= EXERCISE =
Word for word, restate each of the records below.
——
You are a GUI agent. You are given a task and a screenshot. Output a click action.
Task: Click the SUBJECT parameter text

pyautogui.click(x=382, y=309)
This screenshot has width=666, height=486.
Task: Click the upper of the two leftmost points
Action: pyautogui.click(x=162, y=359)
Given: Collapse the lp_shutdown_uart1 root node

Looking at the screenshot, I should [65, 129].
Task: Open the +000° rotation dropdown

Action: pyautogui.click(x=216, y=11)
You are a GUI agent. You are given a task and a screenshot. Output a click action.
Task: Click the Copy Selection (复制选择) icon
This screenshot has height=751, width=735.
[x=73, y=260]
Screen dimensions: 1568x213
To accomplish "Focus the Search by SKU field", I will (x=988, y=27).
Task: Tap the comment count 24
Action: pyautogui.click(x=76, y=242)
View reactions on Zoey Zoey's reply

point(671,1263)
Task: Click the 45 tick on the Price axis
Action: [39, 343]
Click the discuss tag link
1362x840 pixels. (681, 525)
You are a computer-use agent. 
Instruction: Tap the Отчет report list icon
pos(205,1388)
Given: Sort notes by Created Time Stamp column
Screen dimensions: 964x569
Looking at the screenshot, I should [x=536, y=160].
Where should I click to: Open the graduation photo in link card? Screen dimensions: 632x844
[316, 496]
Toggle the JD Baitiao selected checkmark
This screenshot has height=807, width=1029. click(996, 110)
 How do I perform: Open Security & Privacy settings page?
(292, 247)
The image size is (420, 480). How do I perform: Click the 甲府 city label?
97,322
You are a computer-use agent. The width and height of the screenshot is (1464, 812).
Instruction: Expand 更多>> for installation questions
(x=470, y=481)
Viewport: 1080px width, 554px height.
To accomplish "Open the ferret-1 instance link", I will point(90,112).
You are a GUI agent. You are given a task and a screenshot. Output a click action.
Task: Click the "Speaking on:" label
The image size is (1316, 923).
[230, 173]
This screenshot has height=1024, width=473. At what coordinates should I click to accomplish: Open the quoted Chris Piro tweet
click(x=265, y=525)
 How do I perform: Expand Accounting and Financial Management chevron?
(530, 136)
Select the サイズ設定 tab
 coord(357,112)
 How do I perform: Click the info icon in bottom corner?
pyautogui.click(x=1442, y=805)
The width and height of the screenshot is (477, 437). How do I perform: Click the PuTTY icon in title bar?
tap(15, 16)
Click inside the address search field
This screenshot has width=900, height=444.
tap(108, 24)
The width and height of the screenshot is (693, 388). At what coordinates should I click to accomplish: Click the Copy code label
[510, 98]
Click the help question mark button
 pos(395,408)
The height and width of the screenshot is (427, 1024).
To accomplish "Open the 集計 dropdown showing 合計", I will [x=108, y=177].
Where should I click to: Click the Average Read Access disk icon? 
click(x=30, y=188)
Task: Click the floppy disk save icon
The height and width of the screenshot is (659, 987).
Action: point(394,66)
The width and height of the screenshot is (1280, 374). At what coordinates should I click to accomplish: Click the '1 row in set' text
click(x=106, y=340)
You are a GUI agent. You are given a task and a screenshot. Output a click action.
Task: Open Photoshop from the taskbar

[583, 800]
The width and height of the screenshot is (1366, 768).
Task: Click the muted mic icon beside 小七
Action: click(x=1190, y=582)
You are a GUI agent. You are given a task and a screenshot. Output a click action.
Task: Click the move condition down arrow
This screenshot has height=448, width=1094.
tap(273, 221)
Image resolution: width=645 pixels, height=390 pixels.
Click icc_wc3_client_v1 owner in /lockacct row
——
= RESPONSE TO THIS TASK =
You are a GUI agent. You are given a task and a screenshot. Output a click action.
Task: Click the SUBJECT parameter text

pyautogui.click(x=382, y=309)
This screenshot has width=666, height=486.
Task: Click the upper of the two leftmost points
Action: pyautogui.click(x=162, y=359)
Given: Collapse the lp_shutdown_uart1 root node

Looking at the screenshot, I should [65, 129].
Task: Open the +000° rotation dropdown

Action: pyautogui.click(x=216, y=11)
You are a GUI agent. You are given a task and a screenshot. Output a click action.
Task: Click the Copy Selection (复制选择) icon
This screenshot has height=751, width=735.
[x=73, y=260]
Screen dimensions: 1568x213
To accomplish "Focus the Search by SKU field", I will (x=988, y=27).
Task: Tap the comment count 24
Action: pyautogui.click(x=76, y=242)
View reactions on Zoey Zoey's reply

point(671,1263)
Task: Click the 45 tick on the Price axis
Action: [39, 343]
Click the discuss tag link
1362x840 pixels. (681, 525)
You are a computer-use agent. 
Instruction: Tap the Отчет report list icon
pos(205,1388)
Given: Sort notes by Created Time Stamp column
Screen dimensions: 964x569
Looking at the screenshot, I should [x=536, y=160].
Where should I click to: Open the graduation photo in link card? Screen dimensions: 632x844
[316, 496]
Toggle the JD Baitiao selected checkmark
This screenshot has height=807, width=1029. click(996, 110)
 How do I perform: Open Security & Privacy settings page?
(292, 247)
The image size is (420, 480). How do I perform: Click the 甲府 city label?
97,322
You are a computer-use agent. The width and height of the screenshot is (1464, 812).
Instruction: Expand 更多>> for installation questions
(x=470, y=481)
Viewport: 1080px width, 554px height.
To accomplish "Open the ferret-1 instance link", I will point(90,112).
You are a GUI agent. You are given a task and a screenshot. Output a click action.
Task: Click the "Speaking on:" label
The image size is (1316, 923).
[230, 173]
This screenshot has height=1024, width=473. At what coordinates should I click to accomplish: Open the quoted Chris Piro tweet
click(x=265, y=525)
 How do I perform: Expand Accounting and Financial Management chevron?
(530, 136)
Select the サイズ設定 tab
 coord(357,112)
 How do I perform: Click the info icon in bottom corner?
pyautogui.click(x=1442, y=805)
The width and height of the screenshot is (477, 437). How do I perform: Click the PuTTY icon in title bar?
tap(15, 16)
Click inside the address search field
This screenshot has width=900, height=444.
tap(108, 24)
The width and height of the screenshot is (693, 388). At what coordinates should I click to accomplish: Click the Copy code label
[510, 98]
Click the help question mark button
 pos(395,408)
The height and width of the screenshot is (427, 1024).
To accomplish "Open the 集計 dropdown showing 合計", I will [x=108, y=177].
Where should I click to: Click the Average Read Access disk icon? 
click(x=30, y=188)
Task: Click the floppy disk save icon
The height and width of the screenshot is (659, 987).
Action: point(394,66)
The width and height of the screenshot is (1280, 374). At what coordinates should I click to accomplish: Click the '1 row in set' text
click(x=106, y=340)
You are a GUI agent. You are given a task and a screenshot. Output a click action.
Task: Open Photoshop from the taskbar

[583, 800]
The width and height of the screenshot is (1366, 768).
Task: Click the muted mic icon beside 小七
Action: click(x=1190, y=582)
You are a GUI agent. You are given a task and a screenshot. Output a click action.
Task: Click the move condition down arrow
This screenshot has height=448, width=1094.
tap(273, 221)
Image resolution: width=645 pixels, height=390 pixels.
Click icc_wc3_client_v1 owner in /lockacct row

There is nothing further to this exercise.